さらに、地震・火山問題があげられる。神戸の地震以降、地震対策は国家的な関心事になり、それが落ち着きを見せ始めた途端、北海道の有珠山、三宅島の雄山が噴火し、人々は避難を余儀なくされた。一部には富士山の噴火を口にするものもいる。地震では東京直下型地震と、東海のプレート型地震が懸念されている。後者については、微少振動測定装置を大規模に設置し、警戒に努めているが、自然現象のことだけに、起きるかどうか分からないもののために多額の費用は無駄使いだという声がないわけではない。

「三安国家」日本の幻想

一方、人々の生活レベルについていえば、「水と安全はただ」と昔からいわれてきたように、日本は「三安国家」だという信頼がある。三安とは、「安全」「安定」「安心」である。しかし、これももはや幻想と化しつつある。

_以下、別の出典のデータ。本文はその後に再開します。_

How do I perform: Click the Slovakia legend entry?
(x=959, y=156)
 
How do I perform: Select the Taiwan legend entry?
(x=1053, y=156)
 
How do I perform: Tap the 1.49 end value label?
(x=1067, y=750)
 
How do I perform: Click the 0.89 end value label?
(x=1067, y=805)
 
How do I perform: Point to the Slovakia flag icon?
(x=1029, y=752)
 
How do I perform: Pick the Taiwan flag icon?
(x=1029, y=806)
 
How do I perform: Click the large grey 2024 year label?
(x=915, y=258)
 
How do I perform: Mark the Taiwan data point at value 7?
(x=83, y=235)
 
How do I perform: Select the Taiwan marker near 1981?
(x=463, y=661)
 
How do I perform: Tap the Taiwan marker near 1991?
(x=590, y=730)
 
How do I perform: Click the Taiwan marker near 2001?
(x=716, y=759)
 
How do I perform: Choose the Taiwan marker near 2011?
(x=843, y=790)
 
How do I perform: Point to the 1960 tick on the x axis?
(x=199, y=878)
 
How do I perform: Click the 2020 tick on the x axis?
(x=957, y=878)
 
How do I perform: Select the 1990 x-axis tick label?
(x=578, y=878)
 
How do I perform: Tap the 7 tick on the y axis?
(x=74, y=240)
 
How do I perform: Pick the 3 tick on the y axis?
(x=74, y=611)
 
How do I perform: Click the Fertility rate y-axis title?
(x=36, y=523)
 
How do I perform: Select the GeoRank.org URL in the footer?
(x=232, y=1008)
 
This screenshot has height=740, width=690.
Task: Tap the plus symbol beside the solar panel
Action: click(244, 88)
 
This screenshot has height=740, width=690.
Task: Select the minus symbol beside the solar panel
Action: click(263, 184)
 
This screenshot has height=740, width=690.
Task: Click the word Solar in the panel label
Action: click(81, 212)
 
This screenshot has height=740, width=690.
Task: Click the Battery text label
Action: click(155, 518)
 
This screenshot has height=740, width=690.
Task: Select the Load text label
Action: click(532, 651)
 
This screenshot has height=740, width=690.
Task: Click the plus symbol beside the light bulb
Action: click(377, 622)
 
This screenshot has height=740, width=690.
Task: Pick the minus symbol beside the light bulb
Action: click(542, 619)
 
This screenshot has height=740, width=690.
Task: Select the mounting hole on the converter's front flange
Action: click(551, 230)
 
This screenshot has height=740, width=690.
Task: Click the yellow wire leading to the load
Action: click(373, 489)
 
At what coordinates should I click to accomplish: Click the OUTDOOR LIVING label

安全についていえば、これまで、日本の製品は安全で信頼感も高かった。しかし、前述の例ではないが、この安全という日本の価値が剥げ落ちかねないようになってきた。

安定については、これまで、終身雇用制のもとで人々の人生は安定していた。しかし、この安定がぐらついてきた。一生安定して暮らせることが非常に困難になってきた。今後、人生は「三段ロケット型」にならざるをえない。就職するまでの期間、退職までの期間、そして、老後の期間。老後は平均して 20 余年の長きに及ぶため、第三段階が問題で、老後生活資金準備に加え、生きがいをどうするかは非常に大きな問題である。

安心については、これまで諸外国に比べて犯罪が少なく、夜道の一人歩きにも心配はなかったが、昨今では、それも怪しくなりつつある。

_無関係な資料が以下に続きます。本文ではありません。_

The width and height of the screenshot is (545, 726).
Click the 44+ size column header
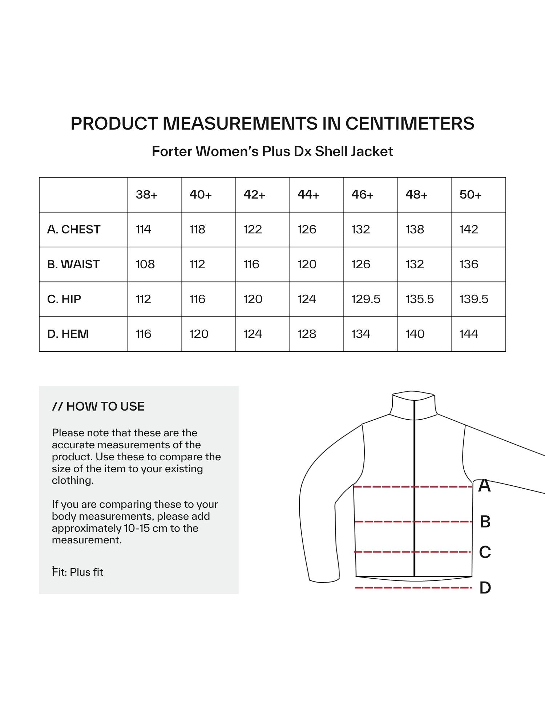coord(308,195)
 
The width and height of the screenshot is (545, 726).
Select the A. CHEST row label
coord(74,229)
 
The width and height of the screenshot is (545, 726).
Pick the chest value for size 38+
coord(143,229)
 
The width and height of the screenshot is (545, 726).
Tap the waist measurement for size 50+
coord(469,264)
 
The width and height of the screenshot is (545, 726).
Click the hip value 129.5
coord(366,299)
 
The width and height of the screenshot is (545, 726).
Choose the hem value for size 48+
coord(415,334)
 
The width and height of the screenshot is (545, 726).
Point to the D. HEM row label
coord(68,334)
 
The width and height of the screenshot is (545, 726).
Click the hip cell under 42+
coord(253,299)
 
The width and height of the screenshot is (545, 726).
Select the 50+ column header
coord(470,195)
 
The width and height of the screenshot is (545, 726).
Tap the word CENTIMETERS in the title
coord(409,123)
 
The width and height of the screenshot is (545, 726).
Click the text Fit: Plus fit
coord(77,572)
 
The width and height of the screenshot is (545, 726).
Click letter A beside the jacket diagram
coord(484,486)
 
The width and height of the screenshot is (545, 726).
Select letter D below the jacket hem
coord(485,588)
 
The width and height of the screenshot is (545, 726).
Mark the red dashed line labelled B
coord(385,522)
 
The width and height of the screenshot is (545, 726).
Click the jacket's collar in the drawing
coord(413,405)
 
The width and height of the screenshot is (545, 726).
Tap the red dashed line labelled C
coord(385,552)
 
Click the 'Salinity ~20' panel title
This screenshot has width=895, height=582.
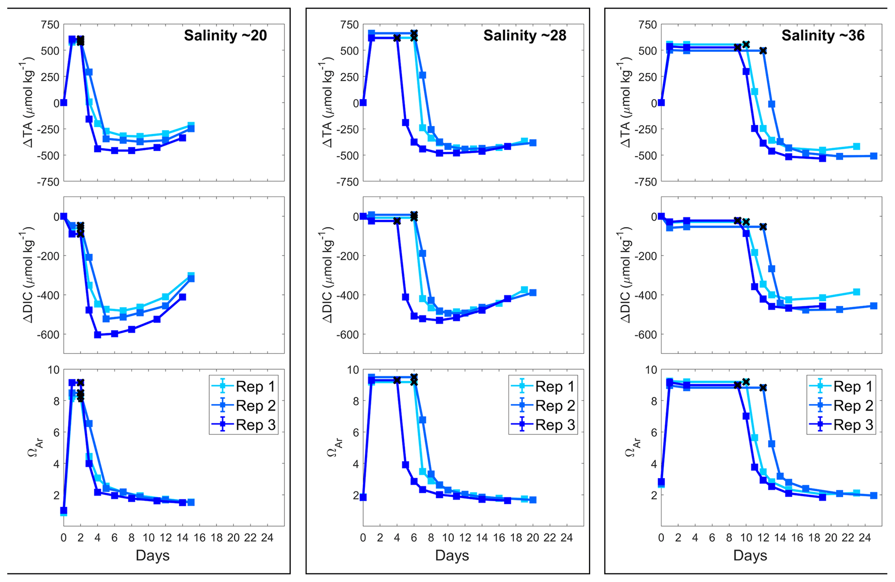[225, 35]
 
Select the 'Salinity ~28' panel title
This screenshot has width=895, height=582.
[524, 35]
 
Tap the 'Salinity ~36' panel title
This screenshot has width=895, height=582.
[823, 35]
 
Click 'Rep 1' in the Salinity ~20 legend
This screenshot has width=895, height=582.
[255, 386]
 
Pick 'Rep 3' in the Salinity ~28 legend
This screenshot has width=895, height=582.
[555, 425]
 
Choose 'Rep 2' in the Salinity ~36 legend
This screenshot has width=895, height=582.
[853, 406]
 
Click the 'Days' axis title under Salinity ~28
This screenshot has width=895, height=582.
[452, 555]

このように、日本の三安国家という特徴が剥げ落ちかけ、日常生活レベルで人々が被るリスクに対するマネジメントの必要性が高まっている。

求められる企業のリスクマネジメント体制の確立

人々においては、実態を見据えて意識の転換を図るなどの対応が求められよう。一方、企業には、より一層強力なリスクマネジメント体制の確立が求められよう。

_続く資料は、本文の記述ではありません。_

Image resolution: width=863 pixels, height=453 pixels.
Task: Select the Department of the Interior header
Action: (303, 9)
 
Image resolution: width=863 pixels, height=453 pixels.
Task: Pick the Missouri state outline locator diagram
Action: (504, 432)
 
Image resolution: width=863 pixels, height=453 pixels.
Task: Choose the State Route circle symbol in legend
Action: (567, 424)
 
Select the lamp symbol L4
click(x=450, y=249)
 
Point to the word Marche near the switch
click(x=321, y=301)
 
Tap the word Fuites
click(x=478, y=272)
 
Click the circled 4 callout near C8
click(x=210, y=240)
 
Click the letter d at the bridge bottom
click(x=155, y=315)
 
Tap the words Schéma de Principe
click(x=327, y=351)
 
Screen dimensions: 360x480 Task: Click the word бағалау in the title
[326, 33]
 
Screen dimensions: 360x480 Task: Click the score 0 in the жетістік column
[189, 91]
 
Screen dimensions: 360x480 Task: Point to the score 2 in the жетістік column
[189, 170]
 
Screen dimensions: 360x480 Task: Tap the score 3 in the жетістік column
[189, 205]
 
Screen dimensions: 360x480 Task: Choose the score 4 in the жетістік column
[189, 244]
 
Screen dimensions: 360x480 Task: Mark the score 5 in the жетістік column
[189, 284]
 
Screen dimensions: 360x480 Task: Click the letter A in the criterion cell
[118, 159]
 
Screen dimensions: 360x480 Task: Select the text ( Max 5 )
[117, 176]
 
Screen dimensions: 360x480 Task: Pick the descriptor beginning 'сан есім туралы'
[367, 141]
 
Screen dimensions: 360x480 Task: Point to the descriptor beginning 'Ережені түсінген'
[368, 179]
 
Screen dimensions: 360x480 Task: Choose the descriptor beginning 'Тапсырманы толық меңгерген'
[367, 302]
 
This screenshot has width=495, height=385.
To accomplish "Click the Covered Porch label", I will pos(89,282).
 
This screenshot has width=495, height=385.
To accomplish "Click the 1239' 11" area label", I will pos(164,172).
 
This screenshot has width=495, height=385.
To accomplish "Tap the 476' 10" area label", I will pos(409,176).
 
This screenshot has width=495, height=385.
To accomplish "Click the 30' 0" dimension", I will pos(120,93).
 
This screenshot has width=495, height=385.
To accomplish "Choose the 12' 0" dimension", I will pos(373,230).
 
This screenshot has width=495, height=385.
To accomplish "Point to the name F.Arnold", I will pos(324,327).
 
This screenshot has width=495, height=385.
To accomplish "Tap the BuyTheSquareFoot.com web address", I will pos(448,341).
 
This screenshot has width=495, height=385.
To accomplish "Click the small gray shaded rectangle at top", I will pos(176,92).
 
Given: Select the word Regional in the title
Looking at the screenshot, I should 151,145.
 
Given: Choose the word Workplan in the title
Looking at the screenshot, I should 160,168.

まず、一つ目は、企業内に「リスクマネジメント専任者」を置き、多様化・複雑化するリスクを総合的に捉えることが必要である。その際には、前述の訴訟リスクの事例にみられるように、弁護士との関わりがより強く求められよう。

二つ目は、「コンティンジュンシー・プラン(不測事態に対応する計画)」に関するチームを常設し、為替からエイズなどまで企業が陥る不測事態を常に予測・準備し、計画をたてることが求められる。このチームは、日本の企業ではほとんどもっていないが、米国ではもっている企業が多い。

三つ目は、「マニュアル化」を推進すること。日本は以心伝心の文化的土壌があり、マニュアル化が得意ではない。何か起きたときに頼れるのはマニュアルである。日本では、とかく、個人の裁量によるカイゼン・カイリョウで物事を進める傾向があるが、これも時と場合である。

四つ目は、「保険」の有効活用。日本では世帯への生命保険の普及はきわめて高いが、企業のリスクに対応する方策としては必ずしも有効に用いられているとは言い難い。

そして、最後は、「リダンダンシー。」余裕とか重複思想といわれるものが必要である。言い換えれば、Aが駄目ならBという発想や、建築物の強度に余裕を持たせるということである。航空機の設計はこうした発想に基づいている。首都移転の考え方、東京が駄目なら那須へという発想もこれに近い。重複的に機能を置くことである。ただし、これは、一方では大いなる無駄につながる。その意味で、線引きは非常に難しいが、リスクマネジメントの観点からの検討が重要である。